Required action
Where in the data below does the word "Blogi" appear? Copy each line that holds it.

---------- Data listing

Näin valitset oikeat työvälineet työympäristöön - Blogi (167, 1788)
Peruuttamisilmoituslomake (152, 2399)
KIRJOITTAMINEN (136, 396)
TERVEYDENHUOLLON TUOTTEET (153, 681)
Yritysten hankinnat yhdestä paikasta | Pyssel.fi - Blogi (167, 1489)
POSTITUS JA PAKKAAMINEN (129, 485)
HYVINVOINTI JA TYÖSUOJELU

--------------------
---------- Data listing

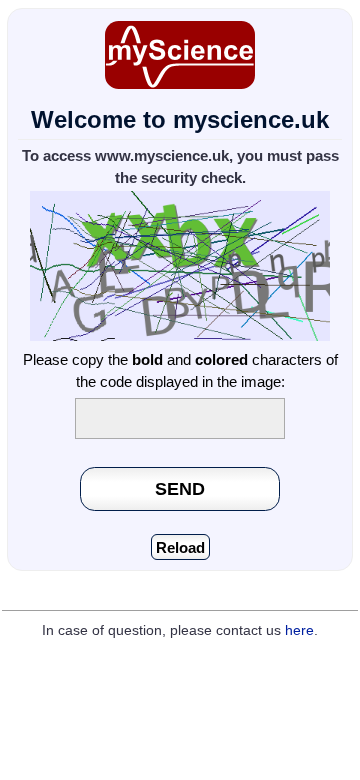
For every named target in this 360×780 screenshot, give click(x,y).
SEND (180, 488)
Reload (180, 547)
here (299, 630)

--------------------

Completed task
Näin valitset oikeat työvälineet työympäristöön - Blogi (167, 1788)
Yritysten hankinnat yhdestä paikasta | Pyssel.fi - Blogi (167, 1489)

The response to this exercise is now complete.